Akhirnya, perjalanan panjang yang dimulai 2013 lalu bisa diakhiri, dengan baik. Belum seluruhnya berakhir memang, masih ada perbaikan dan satu dua hal yang harus dilakukan sebelum bisa benar-benar selesai dari tempat ini, tapi boleh lah ya sombong dulu sekarang.
Setelah ujian kemarin, beberapa teman menanyakan, bagaimana rasanya? Bagaimana ya... rasanya biasa saja sebenarnya. Sampai saat ini tidak ada perubahan yang besar dalam hidup saya, rutinitas juga masih sama saja, jualan keliling-keliling, ke kampus, ke sana dan kemari. Teman saya yang sudah lebih dahulu lulus juga menyatakan hal yang sama, biasa saja rasanya, hanya ada yang aneh karena apa yang biasanya dilakukan, sekarang tidak ada lagi. Bumi tetap berputar seperti biasa. Proses ujian yang terjadi pun rasanya tidak benar-benar saya alami. Melayang. Mungkin karena gugup dan tidak bisa tidur semalam sebelumnya. Walaupun saya sudah susah payah mengisolir diri dan mengalihkan perhatian, tetap saja serangan panik datang dan membuat tegang.
Sampai beberapa hari yang lalu, saya pulang ke rumah untuk mengambil beberapa foto yang akan saya masukkan ke dalam tulisan. Seperti biasa, berkendara selama dua jam membuat saya bisa banyak berpikir dan melamun. Saya kemudian mengingat kembali apa yang sudah terjadi, merunut kembali perjalanan saya. Hingga pada suatu titik, sosok teman saya ini muncul, dan terasalah bahwa saya sudah menjalani proses panjang selama lima tahun ini.
Proses ini tidak diawali dari saya yang bersekolah di IRB, ini dimulai jauh sebelumnya.
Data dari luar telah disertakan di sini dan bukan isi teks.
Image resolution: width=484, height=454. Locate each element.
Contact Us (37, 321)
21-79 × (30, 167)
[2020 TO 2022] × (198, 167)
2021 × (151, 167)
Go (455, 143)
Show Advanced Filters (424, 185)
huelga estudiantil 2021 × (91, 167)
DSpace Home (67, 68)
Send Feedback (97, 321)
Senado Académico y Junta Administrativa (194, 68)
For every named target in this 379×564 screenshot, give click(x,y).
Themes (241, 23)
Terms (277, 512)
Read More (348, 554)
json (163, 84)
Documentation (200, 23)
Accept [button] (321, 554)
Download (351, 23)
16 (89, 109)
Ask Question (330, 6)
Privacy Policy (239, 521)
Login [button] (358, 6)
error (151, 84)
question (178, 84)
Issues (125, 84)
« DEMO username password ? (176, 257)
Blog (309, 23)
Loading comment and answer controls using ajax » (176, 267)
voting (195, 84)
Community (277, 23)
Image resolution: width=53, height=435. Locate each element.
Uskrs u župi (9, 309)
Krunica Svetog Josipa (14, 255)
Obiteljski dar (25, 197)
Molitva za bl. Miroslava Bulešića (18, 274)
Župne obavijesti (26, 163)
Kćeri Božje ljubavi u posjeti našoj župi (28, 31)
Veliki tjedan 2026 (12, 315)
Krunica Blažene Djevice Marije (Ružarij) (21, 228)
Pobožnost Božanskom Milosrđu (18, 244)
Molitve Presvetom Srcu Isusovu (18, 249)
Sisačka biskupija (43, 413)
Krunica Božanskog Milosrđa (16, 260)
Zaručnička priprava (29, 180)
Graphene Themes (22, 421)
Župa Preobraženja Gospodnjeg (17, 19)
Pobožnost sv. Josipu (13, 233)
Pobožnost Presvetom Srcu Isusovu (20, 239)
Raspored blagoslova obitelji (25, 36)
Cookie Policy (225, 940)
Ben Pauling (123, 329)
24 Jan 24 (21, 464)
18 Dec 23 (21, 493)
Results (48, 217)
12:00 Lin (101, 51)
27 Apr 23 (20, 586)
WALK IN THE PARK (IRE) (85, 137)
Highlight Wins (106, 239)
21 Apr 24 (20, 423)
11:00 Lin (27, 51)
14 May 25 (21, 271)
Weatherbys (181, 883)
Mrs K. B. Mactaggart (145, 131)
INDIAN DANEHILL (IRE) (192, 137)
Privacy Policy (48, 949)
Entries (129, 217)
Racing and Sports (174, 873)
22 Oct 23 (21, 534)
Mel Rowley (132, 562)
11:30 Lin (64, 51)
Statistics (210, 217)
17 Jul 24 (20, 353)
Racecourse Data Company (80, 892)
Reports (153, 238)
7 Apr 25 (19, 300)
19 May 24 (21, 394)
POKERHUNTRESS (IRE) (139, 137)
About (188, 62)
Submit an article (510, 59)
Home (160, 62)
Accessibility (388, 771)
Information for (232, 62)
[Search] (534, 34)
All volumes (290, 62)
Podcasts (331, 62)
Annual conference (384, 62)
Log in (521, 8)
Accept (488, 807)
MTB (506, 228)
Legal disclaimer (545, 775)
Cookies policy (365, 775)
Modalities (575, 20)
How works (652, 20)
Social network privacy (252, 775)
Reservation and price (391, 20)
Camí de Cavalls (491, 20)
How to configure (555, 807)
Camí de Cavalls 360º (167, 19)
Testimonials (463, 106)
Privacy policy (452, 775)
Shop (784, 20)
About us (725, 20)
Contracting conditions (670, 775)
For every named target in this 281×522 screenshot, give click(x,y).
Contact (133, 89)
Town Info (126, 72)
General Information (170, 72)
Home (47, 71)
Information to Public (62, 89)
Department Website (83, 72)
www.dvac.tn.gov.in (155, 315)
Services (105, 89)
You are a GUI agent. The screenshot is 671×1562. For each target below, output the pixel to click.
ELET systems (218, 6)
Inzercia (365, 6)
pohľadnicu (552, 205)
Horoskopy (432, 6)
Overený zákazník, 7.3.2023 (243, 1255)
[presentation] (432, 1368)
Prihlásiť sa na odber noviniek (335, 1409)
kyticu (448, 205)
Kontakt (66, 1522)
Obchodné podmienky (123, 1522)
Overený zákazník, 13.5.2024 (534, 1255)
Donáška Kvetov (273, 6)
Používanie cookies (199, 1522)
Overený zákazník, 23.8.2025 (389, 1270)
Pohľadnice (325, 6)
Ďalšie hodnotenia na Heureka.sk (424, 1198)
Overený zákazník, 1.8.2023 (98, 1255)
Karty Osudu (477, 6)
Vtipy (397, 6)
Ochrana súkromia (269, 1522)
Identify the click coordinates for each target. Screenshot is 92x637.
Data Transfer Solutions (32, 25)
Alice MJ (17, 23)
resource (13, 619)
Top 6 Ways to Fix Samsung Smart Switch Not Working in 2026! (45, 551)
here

Saat saya masih mahasiswa S1 yang terancam tidak lulus. Saya waktu itu dengan masalah yang saya tidak pahami apa, sangat takut dengan yang namanya menulis skripsi. Sangat enggan bimbingan sampai harus diantar, berlari ke sana kemari mencari kegiatan yang terasa penting untuk menghindar. Orangtua saya yang melihat anaknya ini tidak ada harapan untuk lulus sampai bersedia membayar jasa pembuatan skripsi agar saya bisa lulus. Saya sudah bertemu dengan orang yang akan membantu saya itu, tetapi waktu itu saya tetap tidak menindaklanjuti, bukan karena harga diri akademisi—waktu itu saya belum tau harga diri akademisi itu makanan jenis apa—tetapi karena walau akan dibuatkan, saya tetap harus bimbingan, apa gunanya kan ya? Kan saya takutnya bimbingan dan mendengarkan pendapat dari hasil yang saya tulis. Pokoknya saya tidak tertolong lah di waktu itu. Sedangkan waktu yang disediakan kampus juga semakin menipis.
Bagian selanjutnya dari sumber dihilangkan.